Sur les frais d'instance :
12. En application de l'article L. 761-1 du code de justice administrative, et dans les circonstances de l'espèce, il y a lieu de mettre à la charge de l'Etat, au bénéfice de M. B..., la somme de 2 000 euros au titre des frais exposés par lui et non compris dans les dépens.
DECIDE :
Article 1er : Le jugement n° 1806962 du tribunal administratif de Marseille du 5 octobre 2020 est annulé.

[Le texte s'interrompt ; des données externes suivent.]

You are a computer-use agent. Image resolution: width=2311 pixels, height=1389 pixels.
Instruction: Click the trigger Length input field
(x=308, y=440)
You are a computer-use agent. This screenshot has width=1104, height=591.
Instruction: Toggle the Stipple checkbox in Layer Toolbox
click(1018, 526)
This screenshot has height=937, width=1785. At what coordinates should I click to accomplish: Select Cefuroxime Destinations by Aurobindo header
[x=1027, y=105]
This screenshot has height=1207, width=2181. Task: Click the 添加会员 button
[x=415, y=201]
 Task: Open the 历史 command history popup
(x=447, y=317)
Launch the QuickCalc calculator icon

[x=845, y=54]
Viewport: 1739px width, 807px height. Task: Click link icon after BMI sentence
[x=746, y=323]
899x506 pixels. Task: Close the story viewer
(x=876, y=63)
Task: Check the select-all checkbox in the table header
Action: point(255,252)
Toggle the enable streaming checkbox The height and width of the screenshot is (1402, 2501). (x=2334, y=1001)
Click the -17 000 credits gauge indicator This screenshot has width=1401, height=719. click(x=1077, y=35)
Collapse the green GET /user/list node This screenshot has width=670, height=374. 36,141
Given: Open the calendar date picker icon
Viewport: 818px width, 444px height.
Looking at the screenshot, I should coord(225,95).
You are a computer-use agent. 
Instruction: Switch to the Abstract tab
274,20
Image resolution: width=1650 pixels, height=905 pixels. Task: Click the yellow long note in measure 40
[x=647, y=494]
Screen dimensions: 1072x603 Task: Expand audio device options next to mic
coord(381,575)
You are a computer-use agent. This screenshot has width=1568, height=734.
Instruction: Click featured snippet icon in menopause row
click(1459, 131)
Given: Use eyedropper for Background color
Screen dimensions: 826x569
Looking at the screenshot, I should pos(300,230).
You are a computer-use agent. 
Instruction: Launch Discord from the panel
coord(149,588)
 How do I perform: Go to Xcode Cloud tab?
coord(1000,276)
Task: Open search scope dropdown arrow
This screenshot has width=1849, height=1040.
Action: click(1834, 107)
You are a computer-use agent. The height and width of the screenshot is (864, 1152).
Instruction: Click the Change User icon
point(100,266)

Article 2 : La lettre en date du 23 avril 2018 par laquelle le chef du bureau des rémunérations et des pensions de la préfecture de police de Paris a informé M. B... qu'il était redevable d'une somme de 3 000 euros et qu'une retenue serait opérée sur sa rémunération est annulée.
Article 3 : Il est enjoint au ministre de l'intérieur de verser à M. B... la somme de 562 euros dans le délai d'un mois suivant la notification du présent arrêt. Cette somme produira intérêts au taux légal à compter du 16 août 2018. Les intérêts échus le 16 août 2019 seront capitalisés à cette date, puis à chaque échéance annuelle, pour produire eux-mêmes intérêts.
Article 4 : L'Etat versera à M. B... la somme de 2 000 euros en application de l'article
L. 761-1 du code de justice administrative.
Article 5 : Le surplus des conclusions de M. B... est rejeté.
Article 6 : Le présent arrêt sera notifié à M. A... B... et au ministre de l'intérieur.
Copie en sera adressée au préfet de police de Paris.
Délibéré après l'audience du 22 février 2022, où siégeaient :
- M. Badie, président,
- M. Revert, président assesseur,
- M. Ury, premier conseiller.
Rendu public par mise à disposition au greffe le 8 mars 2022.